#### DATA PROVIDED ####

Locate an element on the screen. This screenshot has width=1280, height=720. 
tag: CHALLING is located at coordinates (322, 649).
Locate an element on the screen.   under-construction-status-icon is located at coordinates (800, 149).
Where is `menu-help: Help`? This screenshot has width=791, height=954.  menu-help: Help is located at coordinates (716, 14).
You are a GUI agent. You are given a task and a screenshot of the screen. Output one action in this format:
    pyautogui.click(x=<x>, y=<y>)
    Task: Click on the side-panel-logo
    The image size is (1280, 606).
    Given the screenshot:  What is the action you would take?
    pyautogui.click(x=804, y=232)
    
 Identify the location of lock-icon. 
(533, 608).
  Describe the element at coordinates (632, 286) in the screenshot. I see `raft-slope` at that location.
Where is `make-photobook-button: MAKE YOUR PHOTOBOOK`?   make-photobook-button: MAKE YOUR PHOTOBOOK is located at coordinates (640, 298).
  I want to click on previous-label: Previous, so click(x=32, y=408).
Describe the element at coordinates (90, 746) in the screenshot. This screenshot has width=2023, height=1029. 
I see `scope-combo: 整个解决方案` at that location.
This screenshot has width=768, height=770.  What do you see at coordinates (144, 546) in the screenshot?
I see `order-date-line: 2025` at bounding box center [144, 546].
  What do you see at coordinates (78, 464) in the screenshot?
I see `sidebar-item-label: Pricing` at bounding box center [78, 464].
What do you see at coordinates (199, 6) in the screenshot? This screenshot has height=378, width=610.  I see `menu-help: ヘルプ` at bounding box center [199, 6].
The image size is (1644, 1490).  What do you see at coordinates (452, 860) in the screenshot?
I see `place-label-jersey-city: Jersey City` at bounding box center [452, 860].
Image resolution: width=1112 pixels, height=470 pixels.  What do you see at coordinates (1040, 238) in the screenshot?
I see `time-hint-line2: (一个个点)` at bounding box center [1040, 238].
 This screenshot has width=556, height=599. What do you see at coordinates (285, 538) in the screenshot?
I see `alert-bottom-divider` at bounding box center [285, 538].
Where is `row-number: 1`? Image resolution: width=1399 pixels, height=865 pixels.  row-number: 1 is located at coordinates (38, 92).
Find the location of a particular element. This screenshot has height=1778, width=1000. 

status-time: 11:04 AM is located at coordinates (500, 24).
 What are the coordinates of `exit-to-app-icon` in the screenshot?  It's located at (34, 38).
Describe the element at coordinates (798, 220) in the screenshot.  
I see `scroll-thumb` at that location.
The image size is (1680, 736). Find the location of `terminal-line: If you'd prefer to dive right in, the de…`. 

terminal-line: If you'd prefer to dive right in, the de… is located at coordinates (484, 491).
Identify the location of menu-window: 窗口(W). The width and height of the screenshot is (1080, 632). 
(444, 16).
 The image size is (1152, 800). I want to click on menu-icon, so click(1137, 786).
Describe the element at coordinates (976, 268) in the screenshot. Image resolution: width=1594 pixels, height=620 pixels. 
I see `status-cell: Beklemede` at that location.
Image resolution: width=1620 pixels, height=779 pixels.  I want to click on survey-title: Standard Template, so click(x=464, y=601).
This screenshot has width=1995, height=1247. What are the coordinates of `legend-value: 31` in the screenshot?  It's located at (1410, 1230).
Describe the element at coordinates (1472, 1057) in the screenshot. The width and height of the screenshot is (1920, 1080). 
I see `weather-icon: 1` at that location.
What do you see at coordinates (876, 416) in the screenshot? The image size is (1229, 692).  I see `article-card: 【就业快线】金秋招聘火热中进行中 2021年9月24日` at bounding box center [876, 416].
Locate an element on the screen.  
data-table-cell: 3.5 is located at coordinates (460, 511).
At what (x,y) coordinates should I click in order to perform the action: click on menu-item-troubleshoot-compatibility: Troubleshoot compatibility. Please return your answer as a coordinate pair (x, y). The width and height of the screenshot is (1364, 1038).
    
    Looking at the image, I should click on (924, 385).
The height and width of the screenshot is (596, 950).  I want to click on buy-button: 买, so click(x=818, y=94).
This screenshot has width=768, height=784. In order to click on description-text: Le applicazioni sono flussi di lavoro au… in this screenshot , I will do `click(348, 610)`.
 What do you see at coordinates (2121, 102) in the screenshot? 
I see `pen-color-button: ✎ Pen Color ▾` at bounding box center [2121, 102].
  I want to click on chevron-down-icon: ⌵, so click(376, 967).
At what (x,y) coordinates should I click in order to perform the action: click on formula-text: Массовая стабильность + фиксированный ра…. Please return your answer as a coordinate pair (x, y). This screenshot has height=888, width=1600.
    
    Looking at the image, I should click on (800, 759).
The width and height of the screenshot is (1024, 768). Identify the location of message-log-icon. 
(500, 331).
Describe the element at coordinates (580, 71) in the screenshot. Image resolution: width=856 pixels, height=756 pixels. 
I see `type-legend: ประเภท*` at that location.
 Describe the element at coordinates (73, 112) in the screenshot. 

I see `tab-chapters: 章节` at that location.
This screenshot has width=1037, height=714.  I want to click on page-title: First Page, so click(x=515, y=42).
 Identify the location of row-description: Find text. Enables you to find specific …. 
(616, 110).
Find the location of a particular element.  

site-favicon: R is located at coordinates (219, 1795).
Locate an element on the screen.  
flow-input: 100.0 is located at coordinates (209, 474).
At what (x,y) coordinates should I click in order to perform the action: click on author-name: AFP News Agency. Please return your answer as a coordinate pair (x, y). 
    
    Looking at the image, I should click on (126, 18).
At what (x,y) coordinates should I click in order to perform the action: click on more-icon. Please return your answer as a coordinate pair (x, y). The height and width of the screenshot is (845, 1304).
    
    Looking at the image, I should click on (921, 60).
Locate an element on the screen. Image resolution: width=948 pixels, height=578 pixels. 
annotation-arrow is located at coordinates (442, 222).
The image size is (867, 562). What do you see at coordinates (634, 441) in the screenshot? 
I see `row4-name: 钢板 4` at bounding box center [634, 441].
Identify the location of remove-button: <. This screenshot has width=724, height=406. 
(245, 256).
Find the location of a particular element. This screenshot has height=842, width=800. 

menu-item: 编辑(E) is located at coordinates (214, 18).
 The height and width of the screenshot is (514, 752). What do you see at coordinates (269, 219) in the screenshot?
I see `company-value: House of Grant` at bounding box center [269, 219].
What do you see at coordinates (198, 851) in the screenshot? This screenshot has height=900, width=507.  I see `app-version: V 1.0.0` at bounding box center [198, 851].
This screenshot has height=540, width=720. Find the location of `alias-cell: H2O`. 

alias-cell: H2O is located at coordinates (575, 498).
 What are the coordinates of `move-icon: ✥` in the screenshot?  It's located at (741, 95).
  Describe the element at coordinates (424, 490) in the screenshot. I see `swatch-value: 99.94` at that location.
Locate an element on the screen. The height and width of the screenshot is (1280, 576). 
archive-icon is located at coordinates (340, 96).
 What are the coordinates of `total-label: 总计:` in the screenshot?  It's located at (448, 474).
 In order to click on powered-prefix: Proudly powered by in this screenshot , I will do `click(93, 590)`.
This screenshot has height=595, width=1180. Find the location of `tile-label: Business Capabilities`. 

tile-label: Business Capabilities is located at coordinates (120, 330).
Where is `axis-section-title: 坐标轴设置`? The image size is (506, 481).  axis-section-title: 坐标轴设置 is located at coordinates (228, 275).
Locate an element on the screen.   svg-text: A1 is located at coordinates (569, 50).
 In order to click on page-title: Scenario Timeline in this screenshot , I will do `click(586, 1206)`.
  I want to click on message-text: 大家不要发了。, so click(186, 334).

####

→ **WHAT TO PRODUCE**
Please format the data from the first line through the line containing "center [452, 860]." as a numbered list, leaving out blank lines.

→ **PROBLEM SOLUTION**
1. Locate an element on the screen. This screenshot has width=1280, height=720. 
2. tag: CHALLING is located at coordinates (322, 649).
3. Locate an element on the screen.   under-construction-status-icon is located at coordinates (800, 149).
4. Where is `menu-help: Help`? This screenshot has width=791, height=954.  menu-help: Help is located at coordinates (716, 14).
5. You are a GUI agent. You are given a task and a screenshot of the screen. Output one action in this format:
6.     pyautogui.click(x=<x>, y=<y>)
7.     Task: Click on the side-panel-logo
8.     The image size is (1280, 606).
9.     Given the screenshot:  What is the action you would take?
10.     pyautogui.click(x=804, y=232)
11.  Identify the location of lock-icon. 
12. (533, 608).
13.   Describe the element at coordinates (632, 286) in the screenshot. I see `raft-slope` at that location.
14. Where is `make-photobook-button: MAKE YOUR PHOTOBOOK`?   make-photobook-button: MAKE YOUR PHOTOBOOK is located at coordinates (640, 298).
15.   I want to click on previous-label: Previous, so click(x=32, y=408).
16. Describe the element at coordinates (90, 746) in the screenshot. This screenshot has width=2023, height=1029. 
17. I see `scope-combo: 整个解决方案` at that location.
18. This screenshot has width=768, height=770.  What do you see at coordinates (144, 546) in the screenshot?
19. I see `order-date-line: 2025` at bounding box center [144, 546].
20.   What do you see at coordinates (78, 464) in the screenshot?
21. I see `sidebar-item-label: Pricing` at bounding box center [78, 464].
22. What do you see at coordinates (199, 6) in the screenshot? This screenshot has height=378, width=610.  I see `menu-help: ヘルプ` at bounding box center [199, 6].
23. The image size is (1644, 1490).  What do you see at coordinates (452, 860) in the screenshot?
24. I see `place-label-jersey-city: Jersey City` at bounding box center [452, 860].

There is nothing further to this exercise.